There was the shutting down of the Kitsilano Coast Guard base, one of the busiest in the country, thereby increasing dramatically the response times for people in distress on the water when accidents occur. We have very heavy traffic around Vancouver, not just with tankers and cargo ships but with ferries and personal pleasure craft. However, with an increasingly busy marine environment, these guys said that shutting down the Coast Guard base was a good idea. Meanwhile, they have billions and billions to spend on pet projects and tax incentives, which do not work, for companies that are already in the massive profit range, so taken in full, it is no wonder that Canadians, particularly British Columbians, have lost complete faith in the current government's intention or its ability to deal with the impacts of heavy industry development.
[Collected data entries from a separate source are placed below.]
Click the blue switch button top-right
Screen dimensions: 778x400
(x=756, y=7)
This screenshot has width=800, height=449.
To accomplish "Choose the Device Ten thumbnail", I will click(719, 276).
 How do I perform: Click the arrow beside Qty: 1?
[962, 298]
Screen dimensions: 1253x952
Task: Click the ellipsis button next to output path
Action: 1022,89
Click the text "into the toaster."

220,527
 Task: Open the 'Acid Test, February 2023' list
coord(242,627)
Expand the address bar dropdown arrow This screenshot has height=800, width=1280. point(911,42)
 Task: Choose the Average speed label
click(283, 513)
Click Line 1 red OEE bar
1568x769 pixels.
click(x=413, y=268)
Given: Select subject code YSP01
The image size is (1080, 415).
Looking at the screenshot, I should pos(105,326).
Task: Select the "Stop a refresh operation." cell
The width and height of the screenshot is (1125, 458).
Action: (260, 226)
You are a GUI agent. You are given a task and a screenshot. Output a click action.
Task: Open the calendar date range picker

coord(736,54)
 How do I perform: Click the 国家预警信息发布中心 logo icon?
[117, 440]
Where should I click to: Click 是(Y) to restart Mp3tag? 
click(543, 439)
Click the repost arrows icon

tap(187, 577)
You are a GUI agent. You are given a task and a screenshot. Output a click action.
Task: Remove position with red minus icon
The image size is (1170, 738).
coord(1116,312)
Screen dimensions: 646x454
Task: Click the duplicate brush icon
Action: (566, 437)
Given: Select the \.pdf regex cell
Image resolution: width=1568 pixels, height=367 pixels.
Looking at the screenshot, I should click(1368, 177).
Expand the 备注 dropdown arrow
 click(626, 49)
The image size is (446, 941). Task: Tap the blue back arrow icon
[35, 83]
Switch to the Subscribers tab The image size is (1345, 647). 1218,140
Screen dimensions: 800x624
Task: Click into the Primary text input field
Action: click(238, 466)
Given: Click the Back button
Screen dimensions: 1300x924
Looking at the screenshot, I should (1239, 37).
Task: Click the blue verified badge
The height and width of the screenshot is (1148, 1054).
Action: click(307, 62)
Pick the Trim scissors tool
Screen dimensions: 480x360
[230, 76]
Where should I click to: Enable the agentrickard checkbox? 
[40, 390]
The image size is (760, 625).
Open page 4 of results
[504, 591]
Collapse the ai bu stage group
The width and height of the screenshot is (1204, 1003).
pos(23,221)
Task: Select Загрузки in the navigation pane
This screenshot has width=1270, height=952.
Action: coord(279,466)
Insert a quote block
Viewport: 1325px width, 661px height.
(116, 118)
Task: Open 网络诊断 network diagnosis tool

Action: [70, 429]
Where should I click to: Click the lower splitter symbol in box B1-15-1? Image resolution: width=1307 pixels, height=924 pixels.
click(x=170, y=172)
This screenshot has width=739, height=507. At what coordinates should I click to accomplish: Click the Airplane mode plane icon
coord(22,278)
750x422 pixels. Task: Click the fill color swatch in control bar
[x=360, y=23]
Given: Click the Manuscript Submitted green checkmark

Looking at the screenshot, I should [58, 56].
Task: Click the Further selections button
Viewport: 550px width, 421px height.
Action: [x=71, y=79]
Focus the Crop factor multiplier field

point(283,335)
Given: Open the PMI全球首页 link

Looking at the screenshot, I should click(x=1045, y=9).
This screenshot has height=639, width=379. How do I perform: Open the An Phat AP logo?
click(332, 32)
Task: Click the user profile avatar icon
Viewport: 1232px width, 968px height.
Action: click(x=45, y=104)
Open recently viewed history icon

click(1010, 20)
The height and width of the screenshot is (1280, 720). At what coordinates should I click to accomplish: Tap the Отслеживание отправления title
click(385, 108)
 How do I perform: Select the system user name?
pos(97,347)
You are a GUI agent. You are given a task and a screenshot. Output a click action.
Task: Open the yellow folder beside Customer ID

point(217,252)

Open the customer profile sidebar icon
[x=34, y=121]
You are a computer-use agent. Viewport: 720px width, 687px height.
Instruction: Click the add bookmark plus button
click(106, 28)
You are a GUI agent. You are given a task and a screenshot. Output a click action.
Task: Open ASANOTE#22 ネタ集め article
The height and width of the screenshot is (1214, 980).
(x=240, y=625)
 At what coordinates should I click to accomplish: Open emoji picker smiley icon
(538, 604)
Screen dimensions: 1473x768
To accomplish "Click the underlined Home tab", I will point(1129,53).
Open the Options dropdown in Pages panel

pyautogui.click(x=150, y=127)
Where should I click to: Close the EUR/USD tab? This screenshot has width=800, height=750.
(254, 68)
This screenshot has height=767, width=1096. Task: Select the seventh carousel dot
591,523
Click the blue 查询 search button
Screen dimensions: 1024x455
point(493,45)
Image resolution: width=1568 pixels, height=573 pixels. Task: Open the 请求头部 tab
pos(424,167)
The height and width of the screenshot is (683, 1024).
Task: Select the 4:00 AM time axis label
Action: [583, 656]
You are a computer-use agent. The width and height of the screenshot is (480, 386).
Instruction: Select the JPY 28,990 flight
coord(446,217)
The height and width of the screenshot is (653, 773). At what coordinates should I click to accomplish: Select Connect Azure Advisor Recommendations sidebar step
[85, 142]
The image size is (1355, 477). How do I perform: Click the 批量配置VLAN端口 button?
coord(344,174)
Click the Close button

The Conservatives have proposed their pipelines and they insult any Canadian who happens to have questions or concerns, which I think are natural. As Canadians, it is not only our right but our duty to hold government to account, which is what New Democrats do here as the official opposition to the government each and every day.

When we talk about defending our coasts, we are actually talking about defending Canadian values, such as the right to speech without being bullied by government and ministers of the crown and the right of first nation people to be duly consulted and accommodated, but the Conservative government treats that as an afterthought. When did constitutional requirements become an afterthought for the federal government of Canada?

First nations have had to go to court time and time again. There are various cases, many of them emanating from the first nations of northern British Columbia, such as the Haida case, the Delgamuukw case with the Wet’suwet’en and the Gitksan and many other cases that followed, to prove what we all know: first nations have rights and title to the land.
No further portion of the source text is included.